Stored entries:
---*---

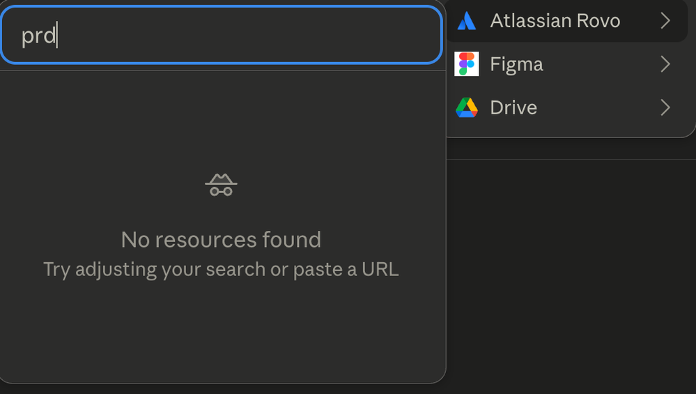The image size is (696, 394).
Task: Select the Figma menu label
Action: 516,64
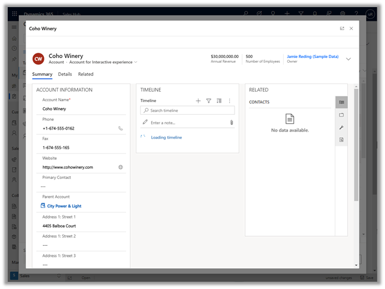Screen dimensions: 385x289
Task: Click the pop-out expand icon in dialog header
Action: point(342,28)
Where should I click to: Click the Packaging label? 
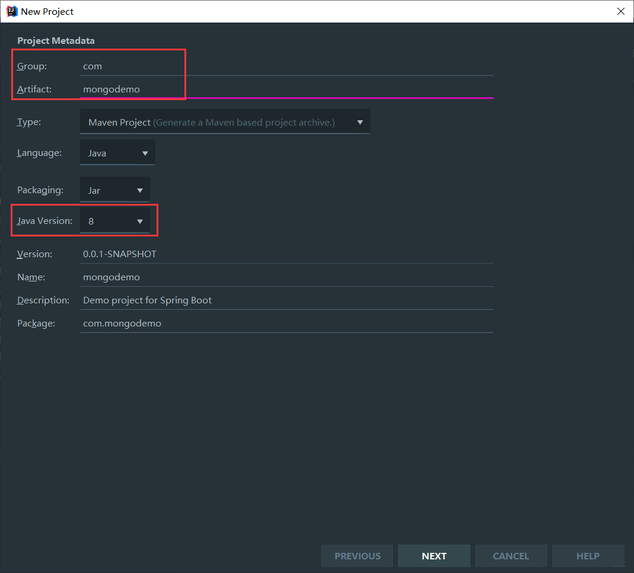[40, 190]
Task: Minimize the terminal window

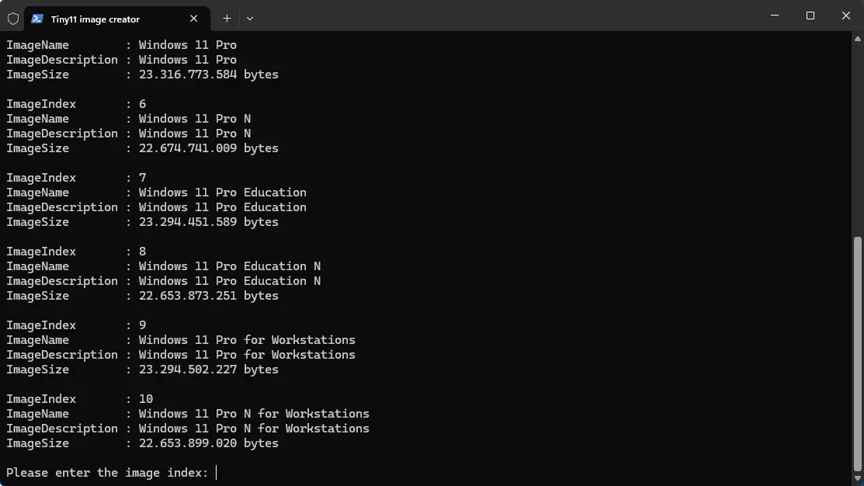Action: click(774, 16)
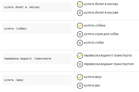139x92 pixels.
Task: Click the text 'купить билет в москву'
Action: point(101,4)
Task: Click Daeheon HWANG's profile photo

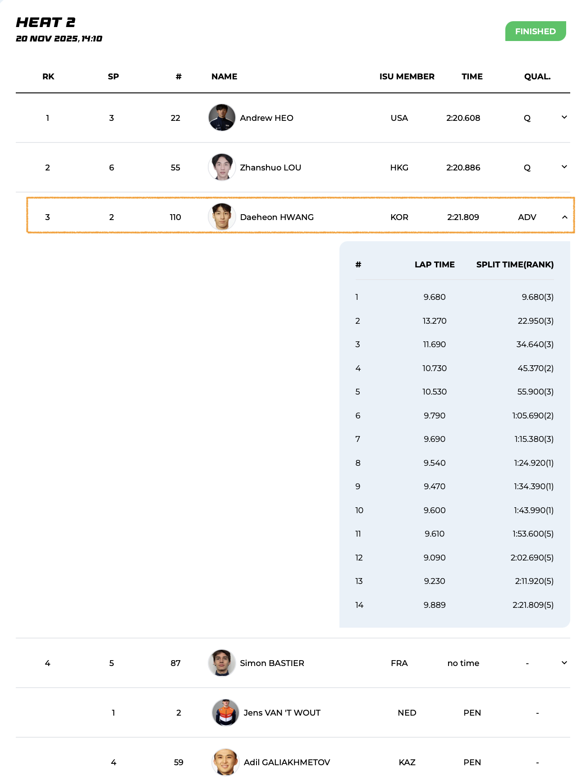Action: (x=222, y=217)
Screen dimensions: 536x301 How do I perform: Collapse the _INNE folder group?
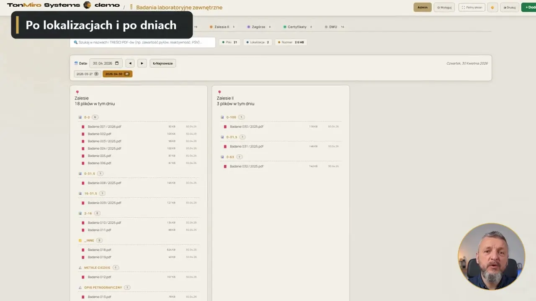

---*---

**TO DO**: Repeat exactly the lines from the one containing "Task: Minimize the terminal window" to the last line of the data above, both included, and write no pictures into the copy.

**SOLUTION FOR THIS PROBLEM**:
Task: Minimize the terminal window

Action: click(774, 16)
139x92 pixels.
Task: Click the text 'купить билет в москву'
Action: point(101,4)
Task: Click Daeheon HWANG's profile photo

Action: (x=222, y=217)
Screen dimensions: 536x301 How do I perform: Collapse the _INNE folder group?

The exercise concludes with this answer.